Early Man, Aardman's seventh theatrical feature, was also the studio's least attended release to date, grossing just $8 million and change in a brief winter North America run. In fact, only three animated films have ever grossed less domestically while occupying 2,000 theaters or more: Doogal (2006), The Wild Life (2016), and Teacher's Pet (2004).
It's easy to understand why this prehistoric Aardman comedy joined the ranks of that class marked more by obscurity than infamy. This is a very British movie about soccer, a fact that marketing tried to hide by pitching this as simply a caveman comedy in the vein of DreamWorks' The Croods. It's less witty than other Aardman works, which include Arthur Christmas and the film titled here The Pirates! Band of MisfitS, and it's also considerably less accessible.

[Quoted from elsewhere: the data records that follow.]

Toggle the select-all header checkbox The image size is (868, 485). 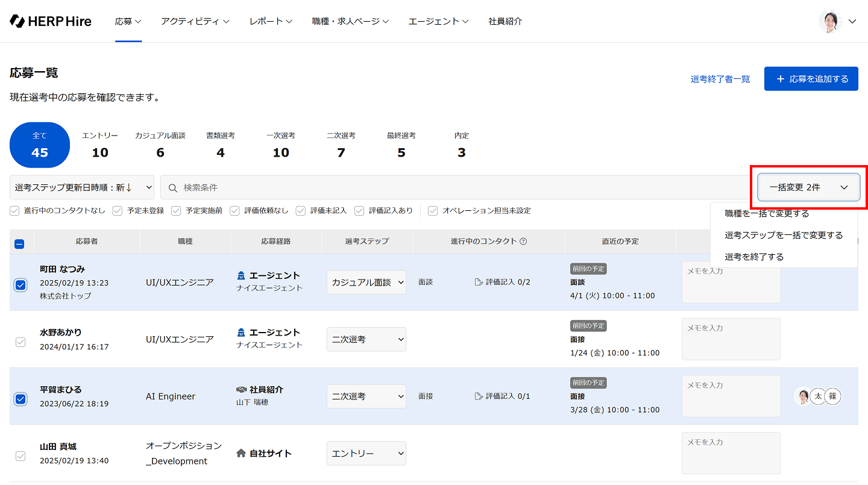[19, 244]
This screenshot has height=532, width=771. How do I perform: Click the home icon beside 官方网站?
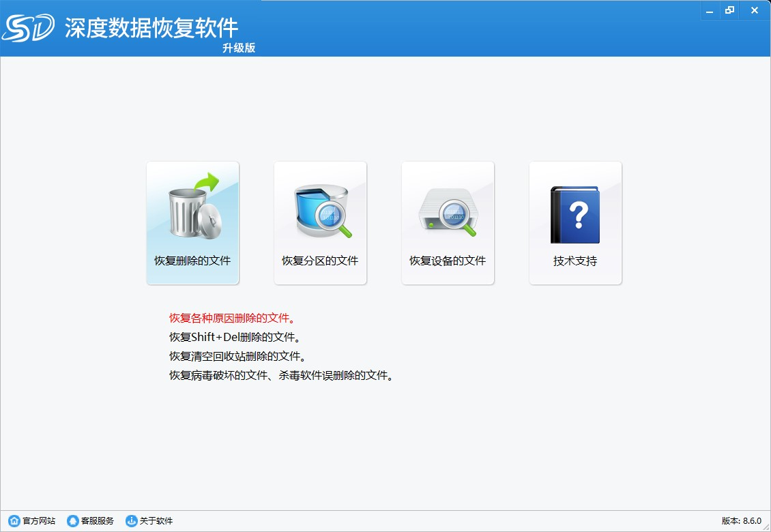coord(14,520)
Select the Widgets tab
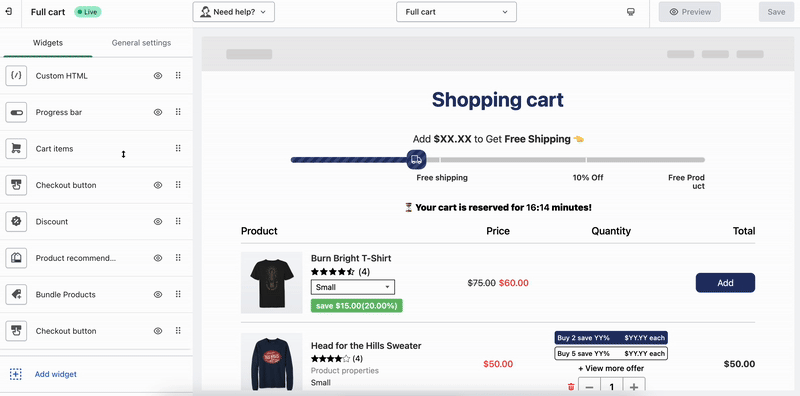Screen dimensions: 800x396 point(48,43)
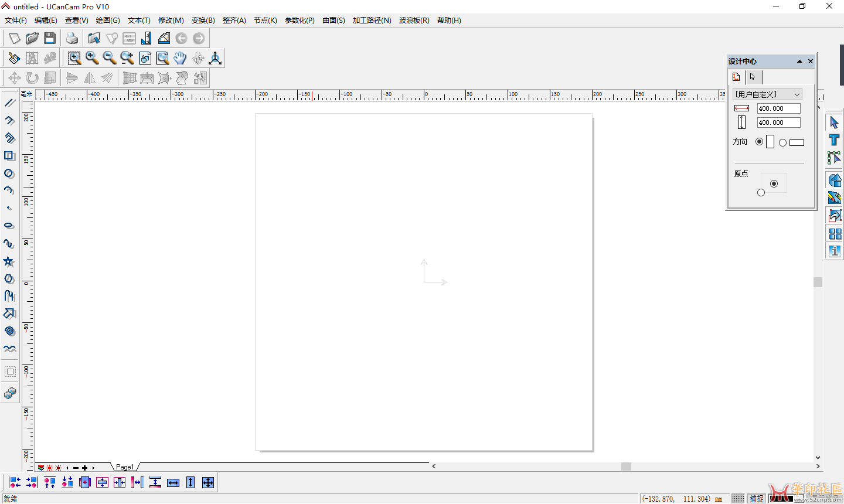Click the open folder icon
Image resolution: width=844 pixels, height=504 pixels.
[32, 38]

After a grainy prologue depicts the discovery of the game, we are introduced to our Stone Age protagonists, which include a young man named Dug (voiced by Eddie Redmayne) and a wild boar named Hognob (voiced by writer-director Nick Park). Whilst doing what they do, these old-fashioned hunter-gatherers run into an advanced civilization from the Bronze Age. The Stone Age lot gets driven out to the volcanic Badlands, but Dug winds up in the city of the Bronze Age, where Lord Nooth (unrecognizably voiced by Tom Hiddleton), is about to have him sentenced to death.
Instead, Dug challenges the champion Real Bronze team to a game of soccer. The Stone Age group needs considerable training to even qualify as underdogs. But they do that and get their shot to take on the champions.

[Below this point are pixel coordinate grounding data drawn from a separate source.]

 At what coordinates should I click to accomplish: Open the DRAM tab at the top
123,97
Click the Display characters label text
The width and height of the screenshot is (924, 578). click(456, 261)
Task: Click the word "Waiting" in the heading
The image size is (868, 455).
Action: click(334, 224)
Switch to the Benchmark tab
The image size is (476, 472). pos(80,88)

It is surprising to see just how thinly plotted Early Man is. The studio that has packed their films with clever in-jokes and imaginative narratives basically just uses the painstaking stop motion to give us a sitcom soccer episode that feels stretched out to fit a feature runtime. And there is really nothing but the occasional chuckle to get you through this harmless yet underwhelming trip. The characters don't endear and the plot never unearths any depth or relevance. If you're not fond of European football and the passionate fandom that surrounds it, there is not much to love or even like here.
Even the usually dependable critic reception that Aardman gets was more muted here. While the 80% approval rating on Rotten Tomatoes looks impressive (especially with the Certified Fresh designation that even makes the back cover), the 6 average rating simply underscores that for many critics, this was on the border between Fresh and Rotten and they simply chose the former.